A barren wilderness produces a fruitful preacher
John Peck’s youngest son Linus Peck died on October 04, 1847 having given himself to the care of an ailing brother in the faith, but contracting the disease, he joined his dear mother who had gone to be with the Lord shortly before. It was some of the many trials that Peck had to endure through a long and successful ministry. John Peck was born on Oct. 31, 1789, in Stanford, New York as the fifth son and eighth child of John and Sarah Peck. When he was 15 his father moved into a part of the state that was almost an unbroken wilderness. These primitive conditions demanded constant hard labor of John and his brothers and deprived him of an early education. His mother was a Baptist who taught him to pray and inspired him with a love of the Bible and an eager desire for knowledge.
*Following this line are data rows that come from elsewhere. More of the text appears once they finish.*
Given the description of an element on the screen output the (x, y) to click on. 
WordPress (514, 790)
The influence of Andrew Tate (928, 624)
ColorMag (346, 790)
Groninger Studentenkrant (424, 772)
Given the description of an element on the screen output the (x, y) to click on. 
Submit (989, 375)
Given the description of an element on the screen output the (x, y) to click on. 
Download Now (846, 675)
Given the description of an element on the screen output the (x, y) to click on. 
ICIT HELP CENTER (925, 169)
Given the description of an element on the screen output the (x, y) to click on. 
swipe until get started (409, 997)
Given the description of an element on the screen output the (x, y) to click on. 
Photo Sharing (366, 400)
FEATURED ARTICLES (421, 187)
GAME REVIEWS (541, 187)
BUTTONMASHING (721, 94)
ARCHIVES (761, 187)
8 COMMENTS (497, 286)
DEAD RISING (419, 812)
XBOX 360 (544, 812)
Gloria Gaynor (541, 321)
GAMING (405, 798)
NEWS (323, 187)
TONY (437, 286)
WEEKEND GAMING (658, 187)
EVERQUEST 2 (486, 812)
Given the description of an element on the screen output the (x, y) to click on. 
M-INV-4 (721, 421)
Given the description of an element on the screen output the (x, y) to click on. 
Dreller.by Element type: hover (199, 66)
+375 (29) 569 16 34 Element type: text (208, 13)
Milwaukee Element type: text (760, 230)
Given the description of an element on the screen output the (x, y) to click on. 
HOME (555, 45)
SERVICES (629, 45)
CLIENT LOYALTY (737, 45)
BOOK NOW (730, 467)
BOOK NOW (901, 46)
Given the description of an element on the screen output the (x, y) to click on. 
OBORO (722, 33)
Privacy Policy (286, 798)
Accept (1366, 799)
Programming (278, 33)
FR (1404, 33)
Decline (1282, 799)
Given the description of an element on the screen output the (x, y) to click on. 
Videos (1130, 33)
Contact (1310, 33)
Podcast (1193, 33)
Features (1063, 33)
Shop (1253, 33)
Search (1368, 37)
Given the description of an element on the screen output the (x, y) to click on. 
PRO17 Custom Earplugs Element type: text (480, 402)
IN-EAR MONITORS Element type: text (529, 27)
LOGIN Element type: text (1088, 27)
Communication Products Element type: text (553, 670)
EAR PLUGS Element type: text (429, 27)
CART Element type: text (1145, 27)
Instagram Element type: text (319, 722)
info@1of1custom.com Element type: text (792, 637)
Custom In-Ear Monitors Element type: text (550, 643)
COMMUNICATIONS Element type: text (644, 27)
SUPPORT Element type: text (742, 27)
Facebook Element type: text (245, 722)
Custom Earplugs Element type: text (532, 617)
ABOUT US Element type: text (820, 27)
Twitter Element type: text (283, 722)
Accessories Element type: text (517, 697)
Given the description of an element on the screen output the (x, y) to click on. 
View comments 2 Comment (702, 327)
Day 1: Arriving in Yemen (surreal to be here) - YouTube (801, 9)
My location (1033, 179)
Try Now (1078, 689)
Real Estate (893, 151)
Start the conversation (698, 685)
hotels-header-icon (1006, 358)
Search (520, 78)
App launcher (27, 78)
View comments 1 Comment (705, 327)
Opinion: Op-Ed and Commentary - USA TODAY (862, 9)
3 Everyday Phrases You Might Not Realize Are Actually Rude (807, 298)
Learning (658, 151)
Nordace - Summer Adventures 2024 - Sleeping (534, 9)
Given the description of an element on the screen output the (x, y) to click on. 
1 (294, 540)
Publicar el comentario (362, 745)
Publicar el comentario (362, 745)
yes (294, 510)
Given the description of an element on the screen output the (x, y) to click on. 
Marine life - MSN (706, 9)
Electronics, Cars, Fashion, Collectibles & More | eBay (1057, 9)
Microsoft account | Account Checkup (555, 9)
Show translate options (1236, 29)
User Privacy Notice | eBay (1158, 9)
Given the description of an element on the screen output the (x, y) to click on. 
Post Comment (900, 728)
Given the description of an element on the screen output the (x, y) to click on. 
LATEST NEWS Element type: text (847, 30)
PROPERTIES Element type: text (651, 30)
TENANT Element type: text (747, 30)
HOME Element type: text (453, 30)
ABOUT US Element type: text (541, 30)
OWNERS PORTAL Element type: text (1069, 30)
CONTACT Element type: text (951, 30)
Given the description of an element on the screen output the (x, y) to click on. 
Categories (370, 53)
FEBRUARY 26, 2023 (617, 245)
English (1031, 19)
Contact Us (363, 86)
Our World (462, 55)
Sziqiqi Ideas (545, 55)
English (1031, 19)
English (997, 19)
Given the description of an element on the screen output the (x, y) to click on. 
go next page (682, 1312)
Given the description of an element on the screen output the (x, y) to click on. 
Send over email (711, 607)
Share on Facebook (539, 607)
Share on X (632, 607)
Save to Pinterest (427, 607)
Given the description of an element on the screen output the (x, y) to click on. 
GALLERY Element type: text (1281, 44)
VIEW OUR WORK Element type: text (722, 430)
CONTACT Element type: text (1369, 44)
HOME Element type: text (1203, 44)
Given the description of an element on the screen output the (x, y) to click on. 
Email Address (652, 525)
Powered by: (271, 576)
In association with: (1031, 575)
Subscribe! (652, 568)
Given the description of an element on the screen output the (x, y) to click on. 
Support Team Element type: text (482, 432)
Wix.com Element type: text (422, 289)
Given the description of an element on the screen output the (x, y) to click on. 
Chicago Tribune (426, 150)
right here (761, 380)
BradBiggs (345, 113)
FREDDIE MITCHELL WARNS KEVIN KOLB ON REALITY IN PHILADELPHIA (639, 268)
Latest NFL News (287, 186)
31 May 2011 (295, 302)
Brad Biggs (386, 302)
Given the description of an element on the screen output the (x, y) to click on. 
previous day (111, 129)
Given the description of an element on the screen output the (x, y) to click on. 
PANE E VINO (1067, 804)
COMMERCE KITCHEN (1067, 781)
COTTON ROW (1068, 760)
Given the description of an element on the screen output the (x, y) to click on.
Upon attaining adulthood he purchased a small farm and continued to invest a portion of his time in labor and a systematic course of study. After making a profession of faith, Peck was baptized August 25. 1798, and became a member of the newly found Baptist church at Norwich,N.Y. at 18 years of age. Shortly he began to preach as a licentiate and was married to Sarah Ferris, a daughter of Deacon Israel Ferris and sister to Elder Jonathan Ferris of the Baptist Church at Norwich. In 1804 John became pastor of the Baptist church at Cazenovia, N.Y., where he saw great revivals and in gatherings of large numbers of converts. From 1839 to 1847, he reported that he had traveled 26,840 miles, received support for the society (Baptist Home Missions Society), assisted pastors and preached revivals. He was truly conformed to the image of His Savior.
Dr. Greg J. Dixon: From: This Day in Baptist History Vol. I: Cummins/Thompson, pp. 411-12.